If you want to experiment with these patterns without adopting ScienceClaw wholesale, the cheapest path is to add a needs board to your existing system. Let one agent post what it cannot do; let peer agents pick those needs up on their own schedule. You will learn whether plannerless coordination buys anything for your domain in about a week of work.
FAQ
Is ScienceClaw production-ready? No. Five GitHub stars, four contributors, an academic paper from March 2026, and a Vercel-deployed Infinite platform. Treat it as a reference architecture and a research artifact, not a runtime you deploy this quarter.
How is it different from CrewAI or other frameworks? Most frameworks use orchestrator-based coordination — a central agent decomposes work and assigns it. ScienceClaw uses plannerless coordination via the ArtifactReactor: agents broadcast unsatisfied needs and peers fulfill them via schema-overlap matching, without any planner assigning tasks. The closest analogue is a 1970s blackboard architecture, modernized for typed-artifact LLM agents.

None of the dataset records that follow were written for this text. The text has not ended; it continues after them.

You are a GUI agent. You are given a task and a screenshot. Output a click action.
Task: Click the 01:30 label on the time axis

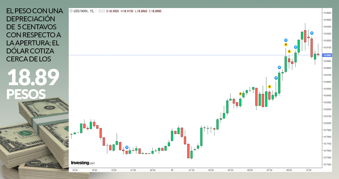(x=191, y=170)
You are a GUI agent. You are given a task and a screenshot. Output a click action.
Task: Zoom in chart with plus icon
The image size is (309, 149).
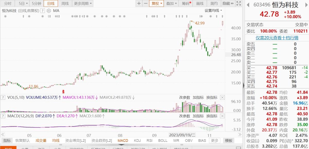pos(139,4)
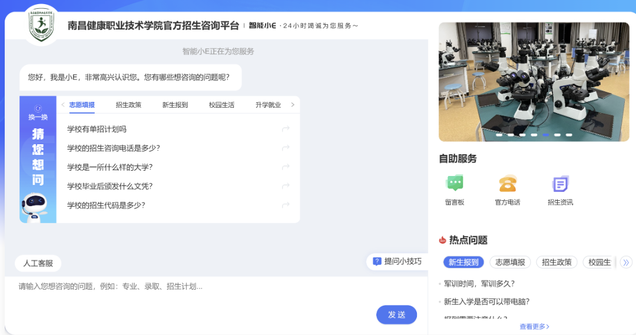Viewport: 636px width, 335px height.
Task: Select 新生报到 hot topic pill
Action: tap(463, 263)
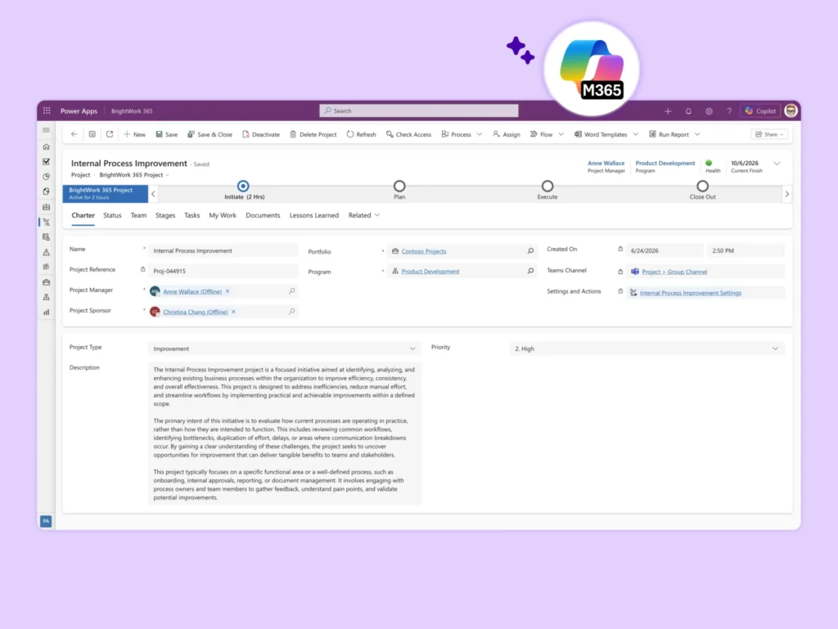Select the Execute stage circle
This screenshot has width=838, height=629.
(547, 186)
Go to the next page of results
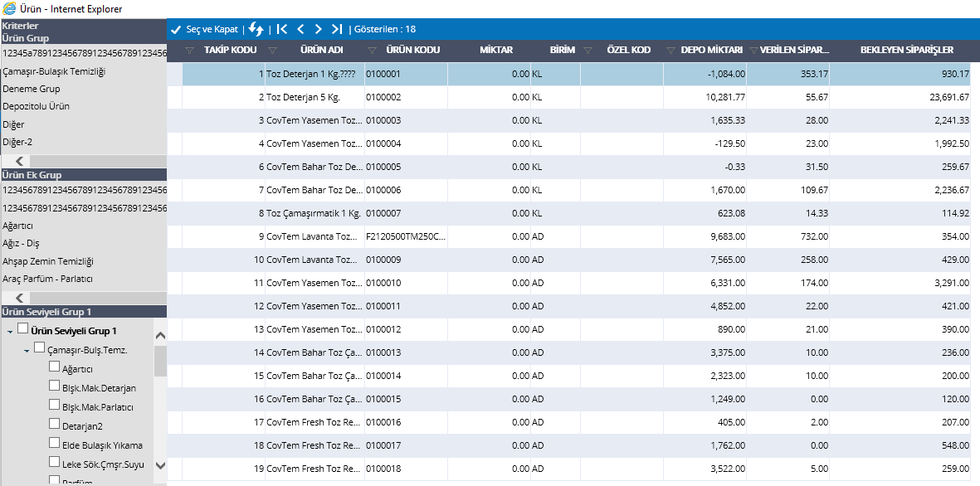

Can I use Claude as the agent backbone? Yes. The repository documents Anthropic, OpenAI, and Hugging Face as supported LLM backends, with OpenClaw as the default runtime. Setup is via LLM_BACKEND=anthropic and the corresponding API key.
Does it actually produce real scientific results? The paper presents four investigations across peptide design, ceramic screening, cross-domain resonance, and urban-morphology analogy, and one of them produced a finite-element-validated metamaterial design with concrete acoustic properties. Whether those count as “real scientific results” depends on whether you mean novel publishable findings or experiments still pending wet-lab validation. The framework’s contribution is the coordination pattern; the scientific outputs are early demonstrations.
Should I read the paper or the repo first? The paper for the architecture and the experimental results. The repo’s ARCHITECTURE.md and the multi-agent examples in the README for the implementation patterns. Both fit in an afternoon.
Closing
The interesting question is not whether ScienceClaw will become the dominant scientific agent platform. It probably will not, on its own. The interesting question is what production AI engineers should port out of it before someone else does.
Type your artifacts. Make provenance substrate, not observability. Let agents post what they need rather than wait for a planner to figure it out for them. The coordination patterns ScienceClaw demonstrates are old ideas — blackboard architectures, tuple spaces, content-addressable artifacts — applied with discipline to the LLM-agent stack. They were good ideas in 1975 and they remain good ideas now.
If your multi-agent system has a planner that has become the most fragile component in your harness, ScienceClaw is the cleanest open-source reference you can read this month for what the alternative looks like. Read the paper. Skim the repo. Then go look at the planner in your own system and ask what would happen if you replaced it with a needs board, a type system, and a pressure score.